Insécurité et précarité : les petits commerçants se mobilisent pour leurs familles
- Joel Agoudou
- il y a 20 heures
- 2 min de lecture
À l’approche de la rentrée scolaire du 7 septembre, l’inquiétude gagne de nombreux petits commerçants confrontés aux conséquences de l’insécurité à Port-au-Prince. Pour ces travailleurs du secteur informel, la crise sécuritaire ne menace pas seulement leurs activités. Elle compromet aussi leur capacité à répondre aux besoins de leurs familles.

Le Mardi 1er septembre 2026, plusieurs dizaines de commerçants ont participé à une marche pacifique organisée par le Collectif des citoyens du secteur informel haïtien et des petites entreprises. Le mouvement est parti de Boudon avant de se rendre devant la Villa d’Accueil, à Delmas 60.
Parmi les participants figuraient des commerçants qui exerçaient leurs activités au Champs-de-Mars. Certains expliquent ne plus pouvoir travailler normalement dans cette zone depuis près de deux ans, en raison des violences et des affrontements entre groupes armés.
Cette situation a lourdement réduit leurs revenus. Avec la rentrée scolaire qui approche, plusieurs parents disent se retrouver face à des dépenses qu’ils peinent à couvrir, notamment pour les frais de scolarité, les uniformes, les livres et les autres fournitures scolaires.
Le collectif sollicite ainsi une intervention de l’État. Il demande notamment une aide financière d’au moins 100 000 gourdes par commerçant afin de permettre aux parents de préparer la rentrée de leurs enfants.

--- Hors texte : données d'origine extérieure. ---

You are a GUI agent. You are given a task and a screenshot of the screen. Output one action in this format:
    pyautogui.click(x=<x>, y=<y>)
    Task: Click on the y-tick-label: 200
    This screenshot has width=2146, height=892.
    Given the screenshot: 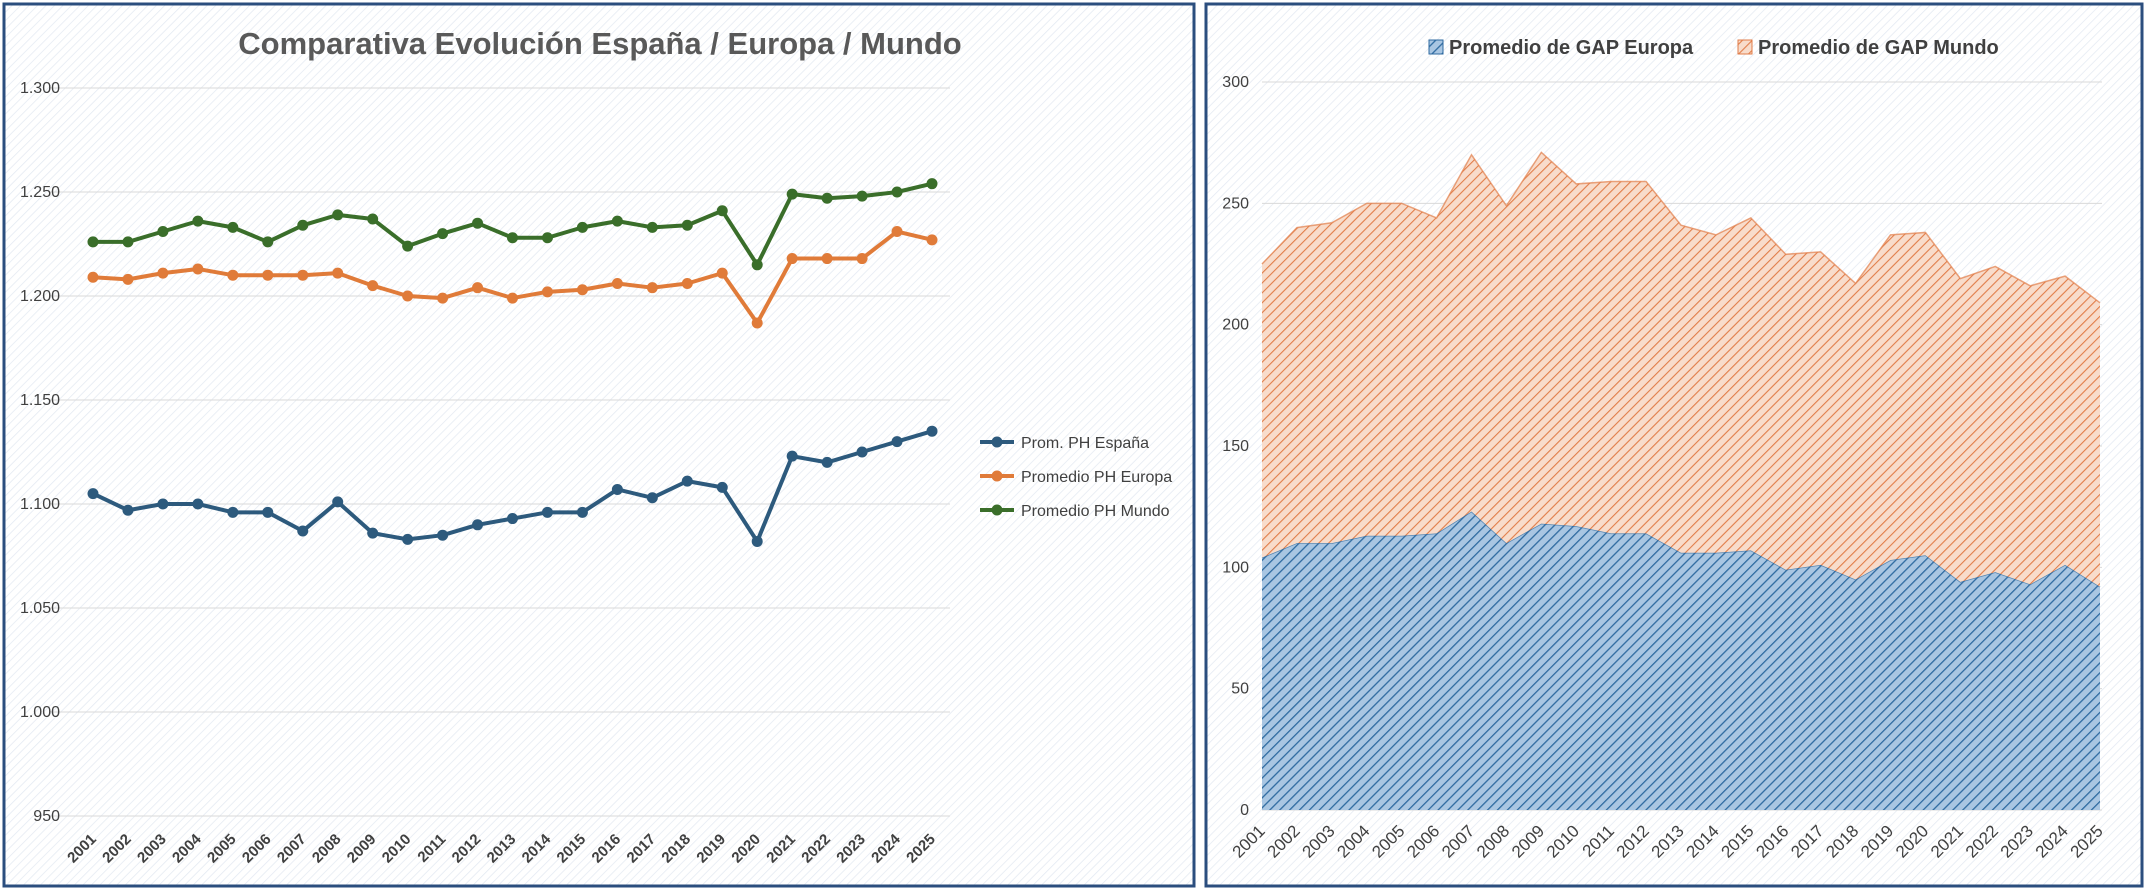 What is the action you would take?
    pyautogui.click(x=1236, y=326)
    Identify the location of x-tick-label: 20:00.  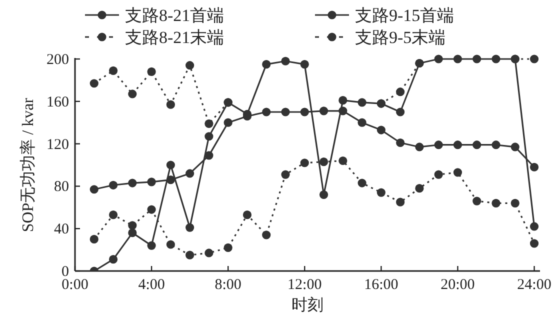
(458, 285).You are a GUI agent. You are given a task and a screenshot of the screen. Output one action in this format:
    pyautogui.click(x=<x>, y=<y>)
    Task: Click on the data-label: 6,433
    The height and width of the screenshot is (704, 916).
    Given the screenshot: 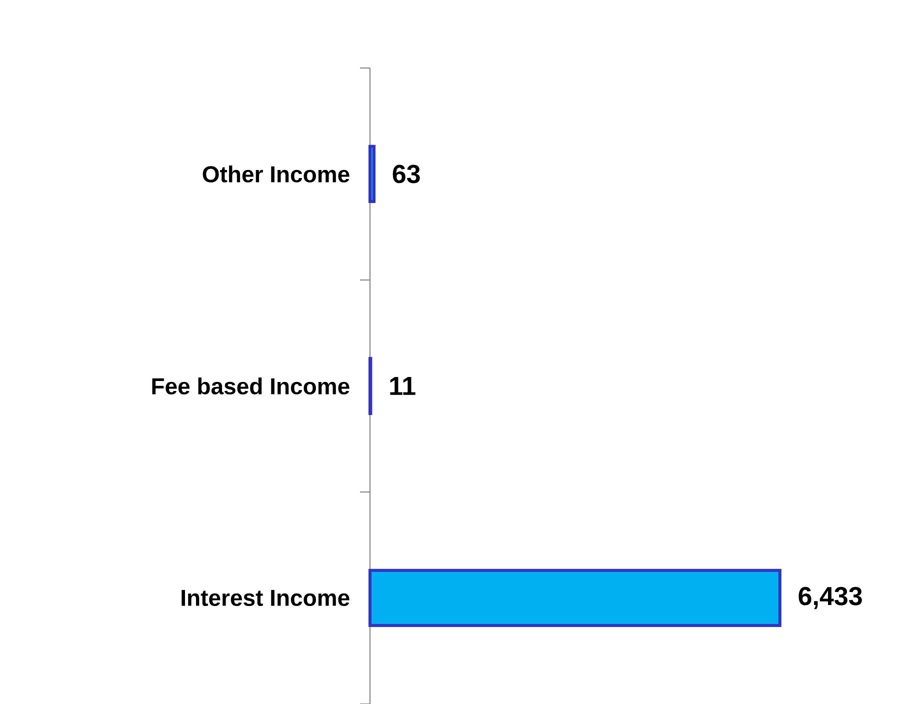 What is the action you would take?
    pyautogui.click(x=830, y=598)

Au-delà de cette assistance financière, les manifestants réclament des mesures pour améliorer la sécurité et permettre la circulation sur les principaux axes routiers. Ils estiment que la reprise des activités économiques reste difficile tant que les travailleurs ne peuvent pas accéder librement à leurs lieux de travail.
Selon les organisateurs, cette mobilisation représente leur sixième action publique autour de la question sécuritaire. Ils demandent au Premier ministre Alix Didier Fils-Aimé et à son gouvernement d’apporter des réponses concrètes aux difficultés du secteur informel.
Le collectif annonce déjà une possible nouvelle mobilisation le 7 septembre, jour prévu pour la rentrée scolaire. En l’absence de réponse des autorités, les commerçants menacent de se rendre à nouveau devant la Villa d’Accueil, cette fois accompagnés de leurs enfants.
À quelques jours de la rentrée, leur message est clair : ils veulent pouvoir travailler, subvenir aux besoins de leurs familles et préparer leurs enfants pour la nouvelle année scolaire.